WikiLeaks’ attempts to rest on its earlier laurels is telling, for several reasons. It suggests they and their supporters don’t seem to want to defend Assange’s more recent actions. I find it remarkable, for example, that Robinson didn’t mention how many stories the NYT and WaPo wrote based on the 2016 files, which would support her argument that the files were newsworthy.

The attempt to pretend Assange is being prosecuted for his earlier actions seems to serve another purpose — to defend his years of asylum claims, which are also the basis for his claims to be a victim of US political targeting (and the premise for his demands for immunity on threat of releasing the Vault 7 files). Don’t get me wrong. I think some of the things DOJ is known or suspected to have done in 2010 and 2011 are problematic. But those did not directly merit an asylum claim (and in fact they preceded Assange’s asylum claim by over a year).

That may, in turn, serve to obscure what Assange wanted immunity for in coercive negotiations that started in 2017: Was it 2011, his role in publishing the State cables? Or was it 2016, as his offers to explain what (he claims) really happened in 2016 would suggest?

Whichever it is, WikiLeaks seems to have a lot staked on making a defense of Assange’s 2011 activities.
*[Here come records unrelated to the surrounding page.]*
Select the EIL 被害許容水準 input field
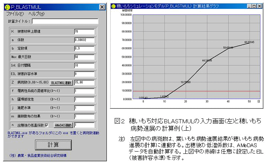This screenshot has width=266, height=165. pyautogui.click(x=84, y=74)
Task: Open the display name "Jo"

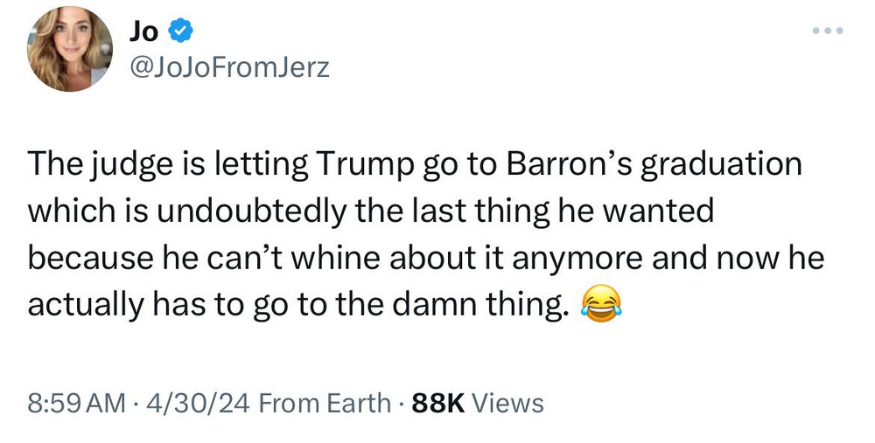Action: (x=142, y=32)
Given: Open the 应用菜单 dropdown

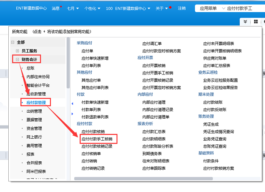Looking at the screenshot, I should (x=211, y=8).
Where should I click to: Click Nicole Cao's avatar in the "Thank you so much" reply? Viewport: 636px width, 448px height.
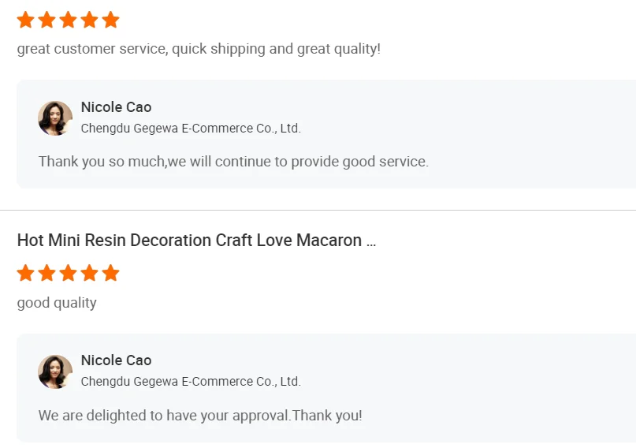[55, 118]
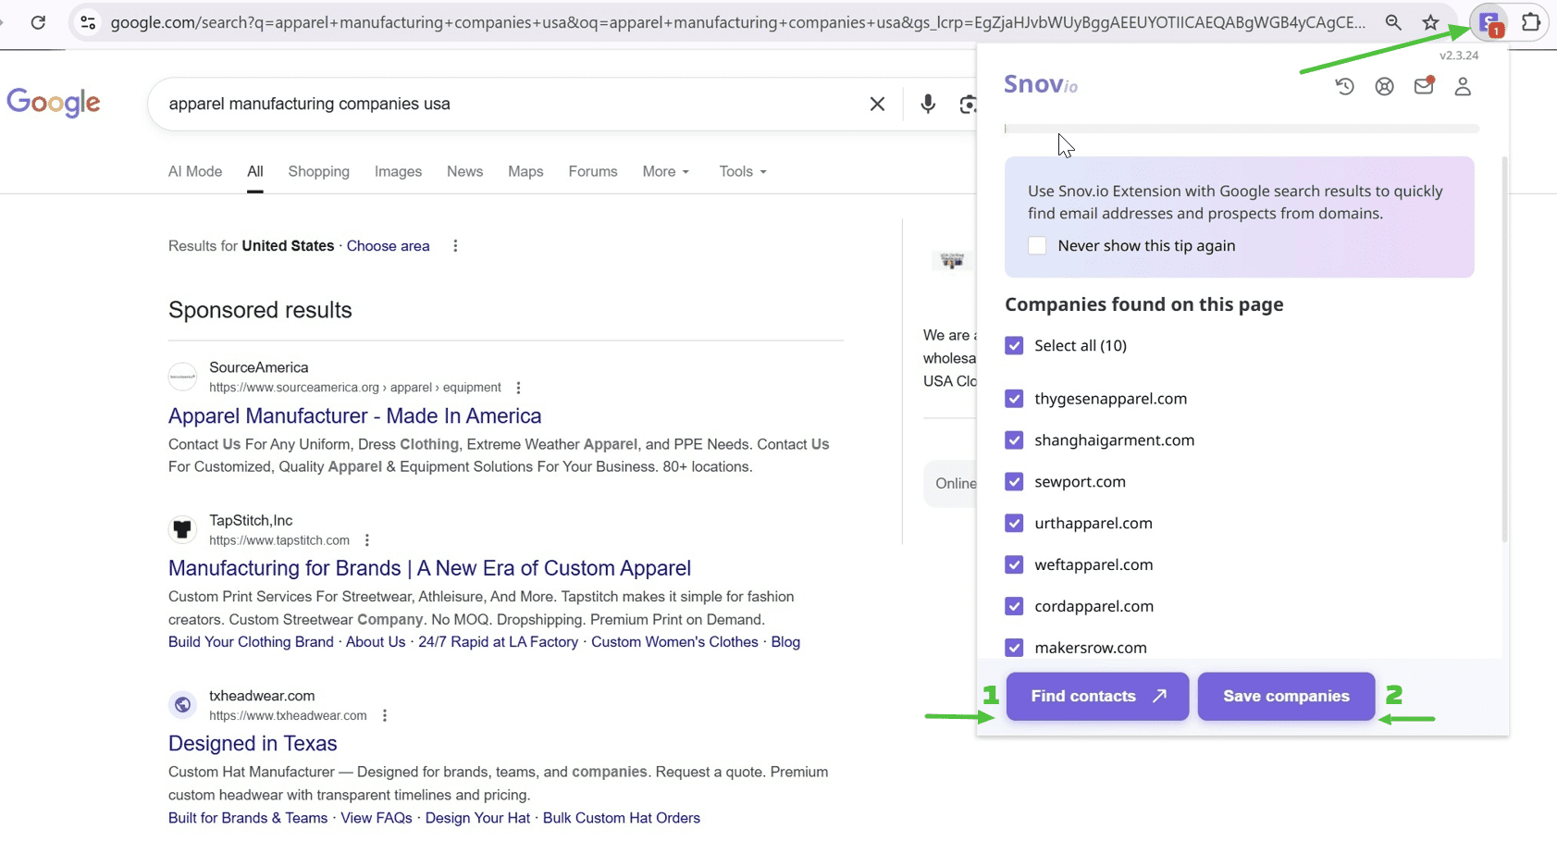The image size is (1557, 842).
Task: Open the Snov.io mail notifications icon
Action: pos(1424,86)
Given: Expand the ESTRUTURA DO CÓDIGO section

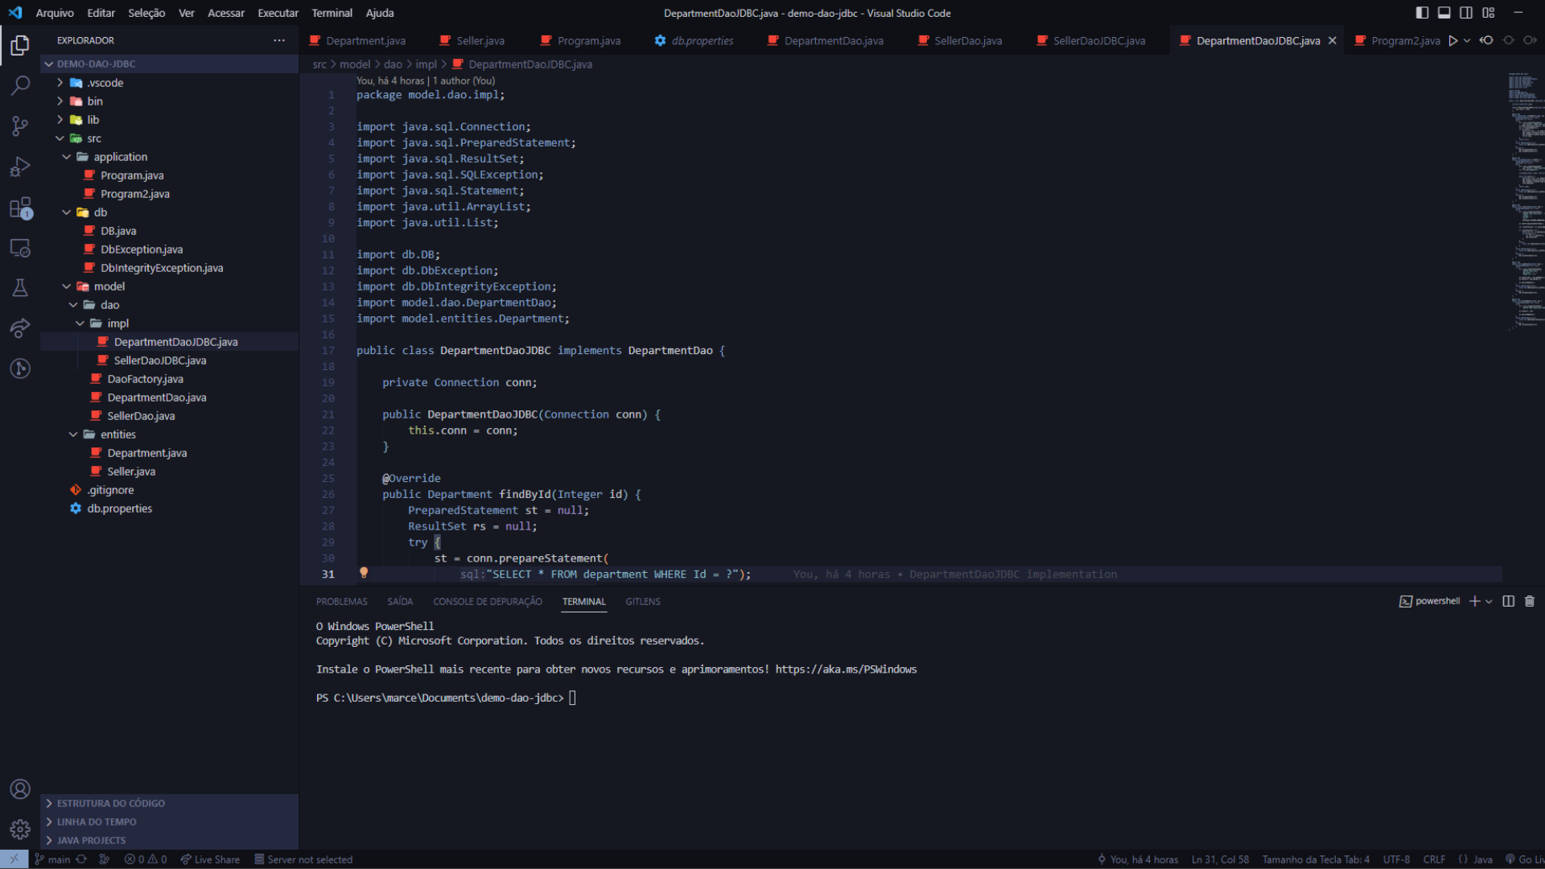Looking at the screenshot, I should tap(111, 803).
Which suggests they’re a lot less confident they can defend his 2016 and 2017 activities.


The fact that this famous radical transparency activist supports the authoritarian, anti-press zealot Donald Trump is all you really need to know about where Assange is today. He is siding with the autocrats. It makes no sense but that's the reality of it.

However, once again it's important that the principles be maintained. If they go after Assange for his earlier releases it will set a very bad precedent. His recent activities may add up to something more. We'll have to see.